** Start of SELECTED TEXT **

My current workaround is specifying a full path for every command.
Another workaround would be settting the path variable for every script.


----------



## gpw928 (Jun 1, 2021)

It is imprudent to rely on anything in the environment being "right", and has ever been thus.

All scripts should set (and export) their PATH explicitly.


----------



## covacat (Jun 1, 2021)

gpw928 said:


> It is imprudent to rely on anything in the environment being "right", and has ever been thus.
> 
> All scripts should set (and export) their PATH explicitly.


also binaries that escalate privileges
there were several exploits that were using changed PATH with setuid binaries that executed another binary


----------



## fbsd_ (Jun 1, 2021)

Linux/Unix Most of the shells supports export keyword for making environment variables
There is the usage:
`export EXAMPLE_PATH="/home/username/Desktop"`


----------



## SirDice (Jun 1, 2021)

fbsd_ said:


> Linux/Unix supports export keyword for making environment variables


This isn't a "Linux/Unix" thing, it's specific to Bourne shells (sh(1), bash(1), zsh(1), etc).


----------



## zirias@ (Jun 1, 2021)

Hm, Bourne shells are specified in POSIX  – so, kind of a "Unix thing" 

Anyways, as already mentioned, scripts should not rely on their environment, for security reasons.


----------



## SirDice (Jun 1, 2021)

Zirias said:


> Hm, Bourne shells are specified in POSIX  – so, kind of a "Unix thing"


Still depended on the shell, not the OS.


----------



## zirias@ (Jun 1, 2021)

SirDice said:


> Still depended on the shell, not the OS.


A POSIX (Bourne) shell is part of any POSIX-compliant OS, other shells aren't  Not that it's really important in this context…


----------



## SirDice (Jun 1, 2021)

Zirias said:


> A POSIX (Bourne) shell is part of any POSIX-compliant OS


I don't think that's true though. NT4 was POSIX compliant (certified even) but it didn't have a POSIX shell.

** End of SELECTED TEXT **

INSTRUCTIONS:
[A] In the thread above, rewrite the paragraph beginning "I don't think that's true though" as one shorter sentence that keeps its main facts.
[B] Answer these questions from the thread above, one per line:
(i) What workaround does the opening of the thread say is currently in use?
(ii) What does gpw928 say all scripts should do?
(iii) According to SirDice, what kind of shell is the export keyword specific to?

** Start of RECORDED INFORMATION **

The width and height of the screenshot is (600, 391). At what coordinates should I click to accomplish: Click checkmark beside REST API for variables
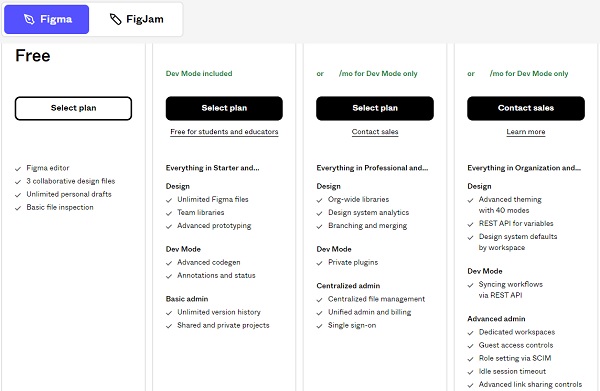pos(470,224)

** End of RECORDED INFORMATION **

EXERCISE RESULTS:
[A] The claim seems untrue: NT4 was certified POSIX compliant but had no POSIX shell.

[B]
(i) Specifying a full path for every command.
(ii) Set and export their PATH explicitly.
(iii) Bourne shells, such as sh(1), bash(1) and zsh(1).